## EXTRACT TO READ
-*-

I don't use ee myself, but going through ee(1) man page solution is quite easy. Press ^c (control-c) and type quit, hit the enter and then press Q. 

In other words first quit ee and then quit less.


----------



## Alt (Mar 23, 2011)

Just kill ee process from other console.
Why you need this command btw?


----------



## SirDice (Mar 23, 2011)

matoatlantis said:
			
		

> In other words first quit ee and then quit less.


Less will get killed when ee is killed because of a broken pipe.


----------



## _martin (Mar 23, 2011)

SirDice said:
			
		

> Less will get killed when ee is killed because of a broken pipe.



When I tried it I had to hit Q to quit from *less*. I see "(END)" after closing *ee*, but *less* is still running (double-checked with *ps*).

So I guess *less* has a problem to deal with this and stays up.
Anyway that is the way how to deal with it


----------



## da1 (Mar 23, 2011)

I don't understand the logic behind using [CMD=""]less[/CMD], [CMD=""]more[/CMD], etc with [CMD=""]ee[/CMD]. These cmd's should be used with [CMD=""]cat[/CMD], [CMD=""]grep[/CMD], etc (something that prints to the console and not something that edits the file).


----------



## DutchDaemon (Mar 23, 2011)

That's why OP called it 'silly', da1.


----------



## da1 (Mar 23, 2011)

Aaa ... ups


----------



## tanked (Mar 23, 2011)

Thanks guys, as suggested by matoatlantis, pressing control-c, typing quit, hitting ENTER and then pressing Q made the console usable again.


----------

-*-

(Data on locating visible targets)
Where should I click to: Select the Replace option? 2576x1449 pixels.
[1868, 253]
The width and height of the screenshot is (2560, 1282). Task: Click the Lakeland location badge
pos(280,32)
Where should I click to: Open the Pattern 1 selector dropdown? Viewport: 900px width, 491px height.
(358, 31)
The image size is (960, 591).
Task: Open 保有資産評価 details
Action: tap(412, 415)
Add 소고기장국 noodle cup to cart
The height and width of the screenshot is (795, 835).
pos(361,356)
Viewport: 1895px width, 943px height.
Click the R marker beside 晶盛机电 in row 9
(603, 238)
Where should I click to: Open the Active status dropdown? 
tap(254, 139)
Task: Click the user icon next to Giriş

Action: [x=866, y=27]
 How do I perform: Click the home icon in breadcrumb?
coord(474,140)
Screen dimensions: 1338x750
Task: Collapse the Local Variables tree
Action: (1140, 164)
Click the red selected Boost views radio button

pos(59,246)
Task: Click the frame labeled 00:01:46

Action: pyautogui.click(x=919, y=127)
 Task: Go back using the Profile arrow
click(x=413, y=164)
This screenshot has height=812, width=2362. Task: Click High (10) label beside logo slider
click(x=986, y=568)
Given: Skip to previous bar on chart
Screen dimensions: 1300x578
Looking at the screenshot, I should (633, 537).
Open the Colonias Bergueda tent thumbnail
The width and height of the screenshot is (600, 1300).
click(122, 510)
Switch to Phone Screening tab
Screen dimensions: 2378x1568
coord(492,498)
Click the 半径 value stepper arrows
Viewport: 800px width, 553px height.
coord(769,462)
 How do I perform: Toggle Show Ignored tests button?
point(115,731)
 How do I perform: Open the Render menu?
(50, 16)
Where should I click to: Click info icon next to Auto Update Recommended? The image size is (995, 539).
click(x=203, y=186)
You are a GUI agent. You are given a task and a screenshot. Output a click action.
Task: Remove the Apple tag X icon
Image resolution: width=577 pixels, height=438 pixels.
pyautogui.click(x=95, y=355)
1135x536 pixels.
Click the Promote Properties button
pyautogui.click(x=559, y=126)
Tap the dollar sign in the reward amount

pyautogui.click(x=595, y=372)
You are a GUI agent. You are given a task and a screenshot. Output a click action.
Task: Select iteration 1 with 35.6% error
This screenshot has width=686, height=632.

-*-

## WORK REQUIRED
In the forum thread above, list every command name that the post beginning "I don't understand the logic" mentions, each once.

## TASK OUTPUT
less, more, ee, cat, grep